» WHAT YOU HAVE TO DO
Pull out of the data below the stretch of lines bounded by the one containing "Given: Like よっちゃん's reply (325 heart)" and the one containing "Click the Elementor", both bounds included, unchanged.

──────

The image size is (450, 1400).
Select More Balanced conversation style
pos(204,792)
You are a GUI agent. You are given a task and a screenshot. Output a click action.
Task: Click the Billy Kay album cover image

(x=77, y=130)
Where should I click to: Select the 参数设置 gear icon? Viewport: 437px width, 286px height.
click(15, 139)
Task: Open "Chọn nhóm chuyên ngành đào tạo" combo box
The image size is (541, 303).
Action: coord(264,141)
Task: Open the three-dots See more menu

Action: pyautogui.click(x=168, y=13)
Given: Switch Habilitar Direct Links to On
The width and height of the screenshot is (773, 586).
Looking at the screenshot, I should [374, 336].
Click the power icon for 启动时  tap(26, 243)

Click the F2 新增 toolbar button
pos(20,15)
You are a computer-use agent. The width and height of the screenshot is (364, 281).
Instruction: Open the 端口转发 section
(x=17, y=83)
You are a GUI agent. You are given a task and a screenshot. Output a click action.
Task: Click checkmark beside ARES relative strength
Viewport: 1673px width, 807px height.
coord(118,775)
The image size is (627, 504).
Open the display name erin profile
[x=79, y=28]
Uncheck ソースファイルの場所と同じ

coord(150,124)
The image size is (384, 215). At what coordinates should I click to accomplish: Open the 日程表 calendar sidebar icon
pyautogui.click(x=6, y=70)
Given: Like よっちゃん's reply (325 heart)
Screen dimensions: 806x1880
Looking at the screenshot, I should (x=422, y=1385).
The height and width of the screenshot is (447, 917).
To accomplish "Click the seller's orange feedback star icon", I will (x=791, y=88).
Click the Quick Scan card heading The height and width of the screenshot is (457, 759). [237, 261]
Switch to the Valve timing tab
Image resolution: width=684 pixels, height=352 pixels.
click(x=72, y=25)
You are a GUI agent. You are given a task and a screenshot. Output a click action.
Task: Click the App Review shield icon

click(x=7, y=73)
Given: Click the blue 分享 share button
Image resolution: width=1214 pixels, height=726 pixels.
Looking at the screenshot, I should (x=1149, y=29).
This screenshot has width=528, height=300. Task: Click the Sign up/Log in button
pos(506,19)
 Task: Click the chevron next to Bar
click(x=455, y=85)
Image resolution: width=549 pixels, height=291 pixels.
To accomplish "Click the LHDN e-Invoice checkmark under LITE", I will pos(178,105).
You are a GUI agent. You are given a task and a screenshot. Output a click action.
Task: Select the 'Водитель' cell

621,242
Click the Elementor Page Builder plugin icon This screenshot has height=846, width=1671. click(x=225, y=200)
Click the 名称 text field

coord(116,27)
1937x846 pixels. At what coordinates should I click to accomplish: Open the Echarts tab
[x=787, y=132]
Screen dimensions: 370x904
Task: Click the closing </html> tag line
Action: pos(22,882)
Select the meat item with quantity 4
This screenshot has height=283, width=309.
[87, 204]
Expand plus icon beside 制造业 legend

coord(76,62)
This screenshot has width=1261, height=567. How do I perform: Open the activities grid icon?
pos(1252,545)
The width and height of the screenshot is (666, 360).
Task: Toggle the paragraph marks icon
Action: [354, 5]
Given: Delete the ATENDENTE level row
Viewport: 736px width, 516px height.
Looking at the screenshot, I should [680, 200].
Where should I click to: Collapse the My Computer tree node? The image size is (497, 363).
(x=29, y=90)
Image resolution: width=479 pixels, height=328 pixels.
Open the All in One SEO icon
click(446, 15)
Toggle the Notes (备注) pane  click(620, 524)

──────

» SOLUTION FOR THIS PROBLEM
Given: Like よっちゃん's reply (325 heart)
Screen dimensions: 806x1880
Looking at the screenshot, I should (x=422, y=1385).
The height and width of the screenshot is (447, 917).
To accomplish "Click the seller's orange feedback star icon", I will (x=791, y=88).
Click the Quick Scan card heading The height and width of the screenshot is (457, 759). [237, 261]
Switch to the Valve timing tab
Image resolution: width=684 pixels, height=352 pixels.
click(x=72, y=25)
You are a GUI agent. You are given a task and a screenshot. Output a click action.
Task: Click the App Review shield icon

click(x=7, y=73)
Given: Click the blue 分享 share button
Image resolution: width=1214 pixels, height=726 pixels.
Looking at the screenshot, I should (x=1149, y=29).
This screenshot has width=528, height=300. Task: Click the Sign up/Log in button
pos(506,19)
 Task: Click the chevron next to Bar
click(x=455, y=85)
Image resolution: width=549 pixels, height=291 pixels.
To accomplish "Click the LHDN e-Invoice checkmark under LITE", I will pos(178,105).
You are a GUI agent. You are given a task and a screenshot. Output a click action.
Task: Select the 'Водитель' cell

621,242
Click the Elementor Page Builder plugin icon This screenshot has height=846, width=1671. click(x=225, y=200)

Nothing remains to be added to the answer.